Tailscale — this is where the NAS shines

A private network (a "mesh VPN") that connects all your devices to each other securely — your PCs, Macs, phone, and this NAS — as if they were in the same room, from anywhere in the world. An always-on NAS is the ideal permanent node.

Why you want it: this is the glue. Once the NAS is on Tailscale, its files and the Ollama you set up next are reachable from every device, privately, no matter where you are.

Install the official package

Synology publishes an official Tailscale package. Open the Package Center, search Tailscale, and click Install.

Sign in

Open the Tailscale package and click Log in. Sign in with the same account you use on your other devices, so they all join one private network.

✓ Working when: the package shows this NAS connected with a 100.x.y.z address, and the NAS appears in your Tailscale admin list.
🌐What this unlocks: now your NAS — and the Ollama you set up next — is reachable from every device, anywhere, privately.
6

Ollama — an always-on local model server

Runs AI models on your own NAS instead of the cloud — free, private, offline-capable. Because the NAS never sleeps, the model is always available to the whole house.

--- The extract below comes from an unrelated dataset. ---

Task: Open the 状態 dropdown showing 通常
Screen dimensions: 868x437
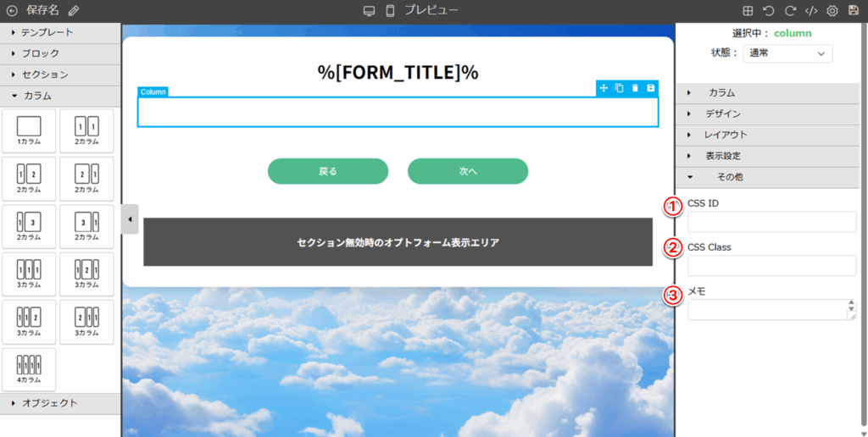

Why you want it: no per-use cost, nothing leaves your network, and paired with Tailscale (Step 5) every device can share this one model server.

Run the Ollama container

Run the official Ollama image in Container Manager — easiest via SSH:

sudo docker run -d --name ollama -p 11434:11434 -v /volume1/docker/ollama:/root/.ollama ollama/ollama
Pull and run a small model
sudo docker exec -it ollama ollama run llama3.2
✓ Working when: curl http://localhost:11434/api/tags lists your model, or the run command gives you a >>> prompt.
Hardware note: Synology NAS units have no GPU and modest CPUs. x86 "Plus" models (e.g. DS920+, DS1522+) can run small models slowly; ARM/value models really can't. Keep to small models — this is for light, always-available use, not speed.
🌐Share it across the house: because port 11434 is published and the NAS is on Tailscale, every device in the house can use this one model server at the NAS's Tailscale address on port 11434.
You're done

What you have now

Your NAS is now a permanent Tailscale node and an always-on Ollama server the whole house can reach — plus a container ready to run the coding agents when you want them. The heavy coding work is happier on a PC or Mac, but the always-on jobs are exactly what a NAS is for.